Systems that exhibit discrete dynamics can be well described and reconstructed by considering the set of time intervals between the discrete events of the system. The Kepler satellite has cataloged light curves for many Sun-like stars, and these light curves show strong bursts in intensity that are associated with stellar flares. The waiting time between these flares describes the fundamental dynamics of the stars and is driven by physical processes, such as flux emergence. While it is rather straightforward to identify large flares, the identification of weaker flares can be challenging because of the presence of noise. A common practice is to limit flare identification to events stronger than a threshold value that significantly exceeds the noise level (k sigma), where sigma is the standard deviation of the fluctuations about the detrended light curve.
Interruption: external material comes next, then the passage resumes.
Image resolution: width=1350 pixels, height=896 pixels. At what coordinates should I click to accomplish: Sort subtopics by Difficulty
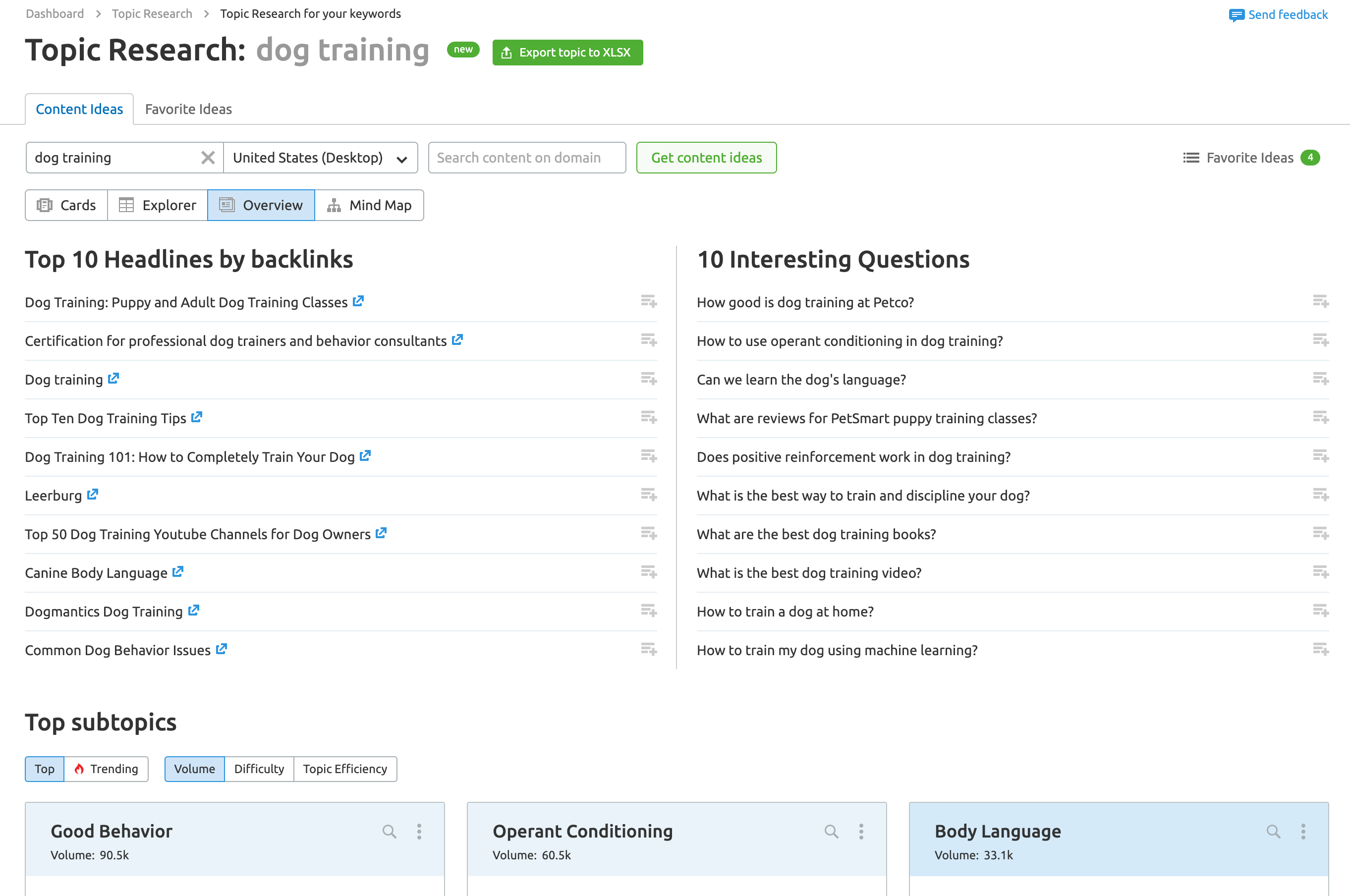[x=259, y=769]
However, the selection of the k-value is normally made based on an empirical rule (typically k = 3), which can lead to a biased threshold level. This study examines the information content in the waiting time sequence of enhancements in the light curve of a solar-type star (KIC 7985370) as a function of threshold. Information content is quantified by the mutual information between successive flare waiting times. It is found that the information content increases as the threshold is reduced from k = 3 to k = 1.56, in contrast with the notion that low amplitude enhancements are simply random noise. However, below k = 1.56 the information content dramatically decreases, consistent with shot noise. The information that is detected at k = 1.56 and above is similar to that of solar flares and indicates a significant relationship between the low amplitude enhancements, suggesting that many of those events are likely flares. We suggest that mutual information could be used to identify a threshold that maximizes the information content of the flare sequence, making it possible to extract more flare information from stellar light curves.